Significantly, social media is crucial for the future in terms of keeping the sport and specifically male football as the world’s most popular sport. As more than 35% of UK football supporters on Twitter now follow their team, athletes, fans and feel closer to their club than before they joined a social media network. Creating and greater bond to their team (Tshego, 2014). There is an even stronger following amongst 16–29-year-olds, with 40% of them using social media to follow their team or sport more closely than before. It is the everincreasing importance that social media plays in the daily lifestyle of a football fan. Social media has opened opportunities for rights-holders and brands to talk directly with fans, but even more so with younger audiences. Younger fans now can interact with their favourite teams, athletes, and other fans like never before.

Platforms like, Facebook, Twitter, Snapchat, Instagram and TikTok have provided the perfect platform for fan engagement through two-way new media (Tuten, 2020). Fans can like, comment, and interact with content being shared directly from their favourite teams or athletes. Heffer (2019) found current social media content being created by sports clubs is significantly targeted towards a younger demographic. A younger demographic that is the next generation of fans. Pleasing the future supporter is a crucial aspect of any club’s marketing model but the content needs to be effective to the platform it is being shared on.

Facebook has a larger reach than other social media site suggesting more in-depth articles can be shared there. In comparison, Twitter is a social media site predominantly used as a live medium for quick and short updates. Here, clubs should share live updates of scores and breaking news with links to other articles to grab the reader’s attention (Kautz, Schaffrath and Gang, 2020). Twitter, being the popular social media platform amongst young fans supports the ideology that younger generations have a shorter attention span (Yan, 2011).

TikTok is another new platform that is popular with the younger generation as the social media site allows for clubs and athletes to share quick short videos to engage with consumers. The platform like Twitter should be prioritised used to engage with younger fans as athlete TikTok videos are predominantly characterised as playful and entertaining and easy for fans to replicate. Reinforcing fan’s idolism and connection of certain athletes or clubs (Su et al., 2020).
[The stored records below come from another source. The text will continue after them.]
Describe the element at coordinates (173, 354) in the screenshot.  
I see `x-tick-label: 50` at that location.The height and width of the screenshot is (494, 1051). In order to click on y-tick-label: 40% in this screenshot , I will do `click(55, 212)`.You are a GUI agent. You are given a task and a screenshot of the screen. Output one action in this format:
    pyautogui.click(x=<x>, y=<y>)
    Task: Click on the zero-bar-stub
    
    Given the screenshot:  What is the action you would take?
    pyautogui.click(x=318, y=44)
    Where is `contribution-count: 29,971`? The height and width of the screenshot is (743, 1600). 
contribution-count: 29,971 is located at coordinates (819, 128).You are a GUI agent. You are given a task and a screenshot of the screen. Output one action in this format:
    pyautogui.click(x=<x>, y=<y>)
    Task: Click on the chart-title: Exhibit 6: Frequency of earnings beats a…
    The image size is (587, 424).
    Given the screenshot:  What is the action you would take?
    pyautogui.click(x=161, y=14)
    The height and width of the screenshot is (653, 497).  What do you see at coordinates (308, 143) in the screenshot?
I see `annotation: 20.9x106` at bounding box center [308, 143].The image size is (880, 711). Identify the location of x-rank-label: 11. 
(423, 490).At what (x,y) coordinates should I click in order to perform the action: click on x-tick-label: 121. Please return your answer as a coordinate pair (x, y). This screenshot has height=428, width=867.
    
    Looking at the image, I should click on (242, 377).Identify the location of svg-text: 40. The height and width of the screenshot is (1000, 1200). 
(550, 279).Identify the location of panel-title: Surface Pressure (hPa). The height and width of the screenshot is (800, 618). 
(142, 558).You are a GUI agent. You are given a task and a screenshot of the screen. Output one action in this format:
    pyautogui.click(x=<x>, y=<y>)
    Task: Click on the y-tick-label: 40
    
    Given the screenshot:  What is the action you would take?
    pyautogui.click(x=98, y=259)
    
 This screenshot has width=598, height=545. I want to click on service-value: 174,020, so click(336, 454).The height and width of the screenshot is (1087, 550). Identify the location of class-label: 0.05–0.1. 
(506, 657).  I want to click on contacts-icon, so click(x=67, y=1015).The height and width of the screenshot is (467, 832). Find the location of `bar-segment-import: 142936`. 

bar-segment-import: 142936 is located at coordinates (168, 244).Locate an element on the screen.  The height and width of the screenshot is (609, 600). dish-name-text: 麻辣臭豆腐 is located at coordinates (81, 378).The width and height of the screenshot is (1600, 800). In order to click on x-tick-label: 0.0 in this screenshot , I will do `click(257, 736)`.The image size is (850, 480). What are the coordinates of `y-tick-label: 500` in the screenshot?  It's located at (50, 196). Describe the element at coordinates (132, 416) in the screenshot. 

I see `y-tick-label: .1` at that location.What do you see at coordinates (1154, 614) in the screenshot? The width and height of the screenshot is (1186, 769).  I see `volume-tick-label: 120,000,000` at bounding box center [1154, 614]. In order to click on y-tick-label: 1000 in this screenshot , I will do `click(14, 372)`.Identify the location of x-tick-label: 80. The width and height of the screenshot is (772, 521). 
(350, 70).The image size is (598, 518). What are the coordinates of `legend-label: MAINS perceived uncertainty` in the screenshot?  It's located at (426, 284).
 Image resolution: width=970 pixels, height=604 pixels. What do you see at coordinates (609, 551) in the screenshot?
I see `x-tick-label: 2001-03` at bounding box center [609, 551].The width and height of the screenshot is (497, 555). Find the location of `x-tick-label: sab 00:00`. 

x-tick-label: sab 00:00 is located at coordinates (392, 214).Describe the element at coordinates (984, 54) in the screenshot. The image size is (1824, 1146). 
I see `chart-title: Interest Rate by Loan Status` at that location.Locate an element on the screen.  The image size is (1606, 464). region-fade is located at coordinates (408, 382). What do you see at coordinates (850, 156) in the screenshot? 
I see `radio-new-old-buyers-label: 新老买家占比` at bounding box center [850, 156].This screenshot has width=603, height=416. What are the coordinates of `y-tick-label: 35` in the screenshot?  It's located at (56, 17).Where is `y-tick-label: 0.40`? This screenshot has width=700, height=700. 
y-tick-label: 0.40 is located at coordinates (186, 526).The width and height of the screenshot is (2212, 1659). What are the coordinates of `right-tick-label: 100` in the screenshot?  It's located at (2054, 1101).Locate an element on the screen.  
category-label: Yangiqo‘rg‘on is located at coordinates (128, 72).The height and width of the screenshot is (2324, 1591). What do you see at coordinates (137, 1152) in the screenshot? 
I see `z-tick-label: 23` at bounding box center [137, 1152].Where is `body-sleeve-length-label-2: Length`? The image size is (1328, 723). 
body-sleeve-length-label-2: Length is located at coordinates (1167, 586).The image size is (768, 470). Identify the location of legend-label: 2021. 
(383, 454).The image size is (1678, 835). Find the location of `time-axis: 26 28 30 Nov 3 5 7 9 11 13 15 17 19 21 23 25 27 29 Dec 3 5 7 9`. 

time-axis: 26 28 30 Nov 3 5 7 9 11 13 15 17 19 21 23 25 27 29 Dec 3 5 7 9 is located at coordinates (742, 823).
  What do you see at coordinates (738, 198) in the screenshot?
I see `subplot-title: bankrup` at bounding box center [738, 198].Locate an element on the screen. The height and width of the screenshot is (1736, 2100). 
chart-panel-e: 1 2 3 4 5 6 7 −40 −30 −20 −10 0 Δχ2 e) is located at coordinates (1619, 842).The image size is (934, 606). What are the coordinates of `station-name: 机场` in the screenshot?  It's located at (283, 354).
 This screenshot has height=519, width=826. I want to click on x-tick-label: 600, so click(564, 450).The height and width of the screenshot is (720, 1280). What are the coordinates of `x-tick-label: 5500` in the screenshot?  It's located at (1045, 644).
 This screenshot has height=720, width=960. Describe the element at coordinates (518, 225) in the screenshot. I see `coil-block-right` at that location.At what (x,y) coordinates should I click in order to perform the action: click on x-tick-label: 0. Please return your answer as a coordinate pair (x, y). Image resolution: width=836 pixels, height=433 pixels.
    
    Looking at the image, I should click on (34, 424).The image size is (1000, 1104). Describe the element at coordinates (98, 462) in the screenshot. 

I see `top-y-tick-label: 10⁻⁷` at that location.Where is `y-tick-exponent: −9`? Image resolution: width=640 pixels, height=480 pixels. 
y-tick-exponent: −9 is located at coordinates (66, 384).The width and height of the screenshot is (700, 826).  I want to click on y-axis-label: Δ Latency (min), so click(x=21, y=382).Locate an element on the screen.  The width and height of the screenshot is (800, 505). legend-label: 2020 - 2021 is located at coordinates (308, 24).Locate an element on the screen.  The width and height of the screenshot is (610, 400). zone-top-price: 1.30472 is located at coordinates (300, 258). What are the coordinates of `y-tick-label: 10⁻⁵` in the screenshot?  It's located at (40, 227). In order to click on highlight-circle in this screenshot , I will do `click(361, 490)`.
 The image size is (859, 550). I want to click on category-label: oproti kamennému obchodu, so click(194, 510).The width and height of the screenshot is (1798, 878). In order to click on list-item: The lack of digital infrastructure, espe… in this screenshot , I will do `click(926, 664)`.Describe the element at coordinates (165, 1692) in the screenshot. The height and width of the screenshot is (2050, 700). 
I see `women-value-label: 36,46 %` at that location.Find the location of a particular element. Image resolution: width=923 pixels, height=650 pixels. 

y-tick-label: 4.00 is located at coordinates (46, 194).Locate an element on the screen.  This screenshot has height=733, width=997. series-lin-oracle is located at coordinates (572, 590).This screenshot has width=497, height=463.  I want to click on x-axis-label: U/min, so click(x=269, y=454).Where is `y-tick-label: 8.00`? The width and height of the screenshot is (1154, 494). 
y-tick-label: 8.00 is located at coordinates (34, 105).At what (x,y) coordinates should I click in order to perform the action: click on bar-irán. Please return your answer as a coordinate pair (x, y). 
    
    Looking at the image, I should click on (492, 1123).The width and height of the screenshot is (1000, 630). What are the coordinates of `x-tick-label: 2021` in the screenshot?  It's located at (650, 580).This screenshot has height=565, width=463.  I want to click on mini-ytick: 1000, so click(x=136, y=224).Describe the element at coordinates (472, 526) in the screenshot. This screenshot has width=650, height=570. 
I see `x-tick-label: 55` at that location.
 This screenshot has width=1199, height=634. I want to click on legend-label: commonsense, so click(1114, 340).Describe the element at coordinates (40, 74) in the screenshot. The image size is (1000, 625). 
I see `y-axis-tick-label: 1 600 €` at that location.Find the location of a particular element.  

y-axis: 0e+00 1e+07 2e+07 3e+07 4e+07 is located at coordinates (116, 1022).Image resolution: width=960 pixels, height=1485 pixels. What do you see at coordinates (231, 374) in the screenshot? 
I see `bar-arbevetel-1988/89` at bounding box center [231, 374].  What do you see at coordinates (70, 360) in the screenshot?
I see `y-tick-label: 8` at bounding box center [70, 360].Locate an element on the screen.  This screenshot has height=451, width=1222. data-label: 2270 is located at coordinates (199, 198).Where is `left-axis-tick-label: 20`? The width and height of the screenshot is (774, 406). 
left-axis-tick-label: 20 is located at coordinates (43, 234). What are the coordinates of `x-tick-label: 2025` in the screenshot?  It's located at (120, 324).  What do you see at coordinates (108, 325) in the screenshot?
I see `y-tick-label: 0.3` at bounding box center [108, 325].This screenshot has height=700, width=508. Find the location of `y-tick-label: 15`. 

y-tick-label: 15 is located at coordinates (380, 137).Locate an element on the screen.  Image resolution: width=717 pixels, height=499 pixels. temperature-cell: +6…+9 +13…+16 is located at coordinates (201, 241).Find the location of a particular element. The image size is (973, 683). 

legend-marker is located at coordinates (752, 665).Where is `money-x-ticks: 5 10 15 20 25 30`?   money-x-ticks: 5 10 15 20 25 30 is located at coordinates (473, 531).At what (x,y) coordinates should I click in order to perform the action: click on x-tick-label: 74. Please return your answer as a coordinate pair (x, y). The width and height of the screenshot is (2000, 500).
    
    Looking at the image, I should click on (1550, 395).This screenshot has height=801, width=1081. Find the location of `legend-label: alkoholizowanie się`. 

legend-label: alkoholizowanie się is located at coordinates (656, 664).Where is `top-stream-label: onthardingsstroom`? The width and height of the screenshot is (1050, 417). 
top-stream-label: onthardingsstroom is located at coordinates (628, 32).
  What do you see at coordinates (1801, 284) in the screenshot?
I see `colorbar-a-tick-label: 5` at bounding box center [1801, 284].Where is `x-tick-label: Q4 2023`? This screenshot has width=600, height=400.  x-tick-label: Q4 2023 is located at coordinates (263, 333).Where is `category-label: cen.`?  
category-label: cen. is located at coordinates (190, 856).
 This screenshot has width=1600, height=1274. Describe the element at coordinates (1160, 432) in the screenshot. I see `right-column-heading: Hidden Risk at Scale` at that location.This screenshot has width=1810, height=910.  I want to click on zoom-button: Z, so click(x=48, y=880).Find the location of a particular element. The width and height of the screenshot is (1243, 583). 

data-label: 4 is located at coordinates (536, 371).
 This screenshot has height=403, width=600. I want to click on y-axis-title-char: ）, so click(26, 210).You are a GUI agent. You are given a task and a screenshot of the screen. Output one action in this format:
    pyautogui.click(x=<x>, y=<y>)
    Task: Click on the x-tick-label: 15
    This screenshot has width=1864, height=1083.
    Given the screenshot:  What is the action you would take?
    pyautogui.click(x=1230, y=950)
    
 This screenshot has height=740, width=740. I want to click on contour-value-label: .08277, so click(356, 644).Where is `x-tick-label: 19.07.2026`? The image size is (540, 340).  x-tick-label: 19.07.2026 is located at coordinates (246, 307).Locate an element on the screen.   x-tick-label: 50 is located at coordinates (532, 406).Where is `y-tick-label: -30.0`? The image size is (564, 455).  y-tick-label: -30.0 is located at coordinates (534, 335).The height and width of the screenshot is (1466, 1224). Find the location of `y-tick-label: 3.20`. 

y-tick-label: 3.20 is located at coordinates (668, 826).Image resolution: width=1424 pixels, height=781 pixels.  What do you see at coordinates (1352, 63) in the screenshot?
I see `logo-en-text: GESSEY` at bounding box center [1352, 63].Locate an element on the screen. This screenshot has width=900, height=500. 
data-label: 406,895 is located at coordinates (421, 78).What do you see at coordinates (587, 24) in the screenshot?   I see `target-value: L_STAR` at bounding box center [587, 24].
A noted recommendation towards sports clubs would be that fans in the older spectrum feel less connected than ever, as Tshego’s(2014) study found those aged between 50 and 64 have much lower levels of brand engagement due to the swing in media content. The new content may be great for who the younger and next generation of fans, but unfortunately this is distancing clubs from their older, and arguable more loyal supporters. Suggesting that despite the constant rise of social media, for future media there is still an ongoing importance of ‘traditional’ media as demonstrated by the Tshego (2014). An importance that traditional media combined with new media can collectively create a strong media presence. A presence that can be received by all demographics via a variety of media outlets.